Everyone is a villain in someone else’s story. That elbow earned permanent (and perhaps justifiable) hatred from someone, in the same way that I’ll probably never stop wishing ill on the Utah Jazz.

And part of that is just in the nature of being a fan — the thrill of us versus them that plays out in virtually every arena. But the contrast is becoming more and more apparent, justifiable reasons or not.

In the context of film, I’m starting to see Tim Duncan as Obi Wan Kenobi, and Victor Wembanyama as Anakin Skywalker.

Duncan, like Kenobi, almost unassumingly defeated the majority of his most impressive foes, and Wemby, like Anakin, came into the fold as the chosen one, and has suffered an emotional outburst.

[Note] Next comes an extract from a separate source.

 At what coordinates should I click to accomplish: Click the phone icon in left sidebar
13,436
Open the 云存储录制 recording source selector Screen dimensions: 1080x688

Will he bring balance to the force? I can’t say that I’d include that elbow under the category of ‘ethical hoops’.

Maybe it was necessary. Maybe it’ll lead to better basketball and better officiating. Maybe players will think twice before messing with Wemby. Maybe it was a one time thing that we’ll largely have forgotten years from now.

Or maybe this Spurs team is shaping itself into a different kind of Silver and Black villain.

I think maybe I’m so deep inside it now, that I have to withdraw, because I cannot be impartial

At this point I’m just hoping that Wemby takes the high ground first. The Imperial March is actually a really beautiful piece of music if you really think about it.

Takeways

  • Look, I am very notably not a De’Aaron Fox hater. I think he’s taken on the Tony Parker role of blame within the context of losses and is largely undeserving, and I don’t think this loss was on him. However, I did not love that Dylan Harper, who was hotter than the Devil’s hooves, did not get more than 27 minutes, when Fox was clearly in a bit of funk and being targeted by the Wolves in Wemby’s absence. I understand that Harper is a rookie, and that Fox is just as capable of exploding for points, but I’d like to see a little more alternation when someone is pretty clearly the hot hand of the three guards.

  • It also didn’t help that Keldon was having one of his worst games of the postseason after two games of his very best (on the defensive end), and if that was Mitch’s reasoning for trying to keep Harper playing with the bench, I at least understand that. It wasn’t that they all played badly. Kornet and Bryant specifically did yeoman’s work. But boy was the scoring rough in the second unit, and that may have been the difference since the Wolves (wisely) went with an eight-man rotation.

  • It was also a rare off night for Julian Champagnie, who couldn’t seem to find his shot and fell victim to being picked on a bit on the defensive end. I think we can forgive him based on his body of work so far, but while he’s a plus defender by most metrics, when Victor is off the court he’s easier to exploit. Fond of him as I am, a lot of his positive effect in the starting unit depends on Victor’s presence. Which, I mean, is hardly a criticism considering Wemby’s effect on the whole team on both ends, but you get what I’m saying.

  • Also, I just have to rave about his rebounding. He’s been great at grabbing boards all season, but I expected that to take a hit against bigger teams in the postseason. In fact, that was one of my greatest concerns for this team as a whole. But Champagnie is second on the team in rebounding (Kornet is almost matching him in less minutes), which has allowed the Spurs to play small against teams like the Wolves without giving up too much on the boards. It has been pure comedy when someone like Julius Randle has been stuck trying to keep up with Julian’s off-ball movement, to the point that I firmly believe that ‘Yakey Sax’ should be playing in the background whenever it happens. Do yourself a favor and keep an eye out for it.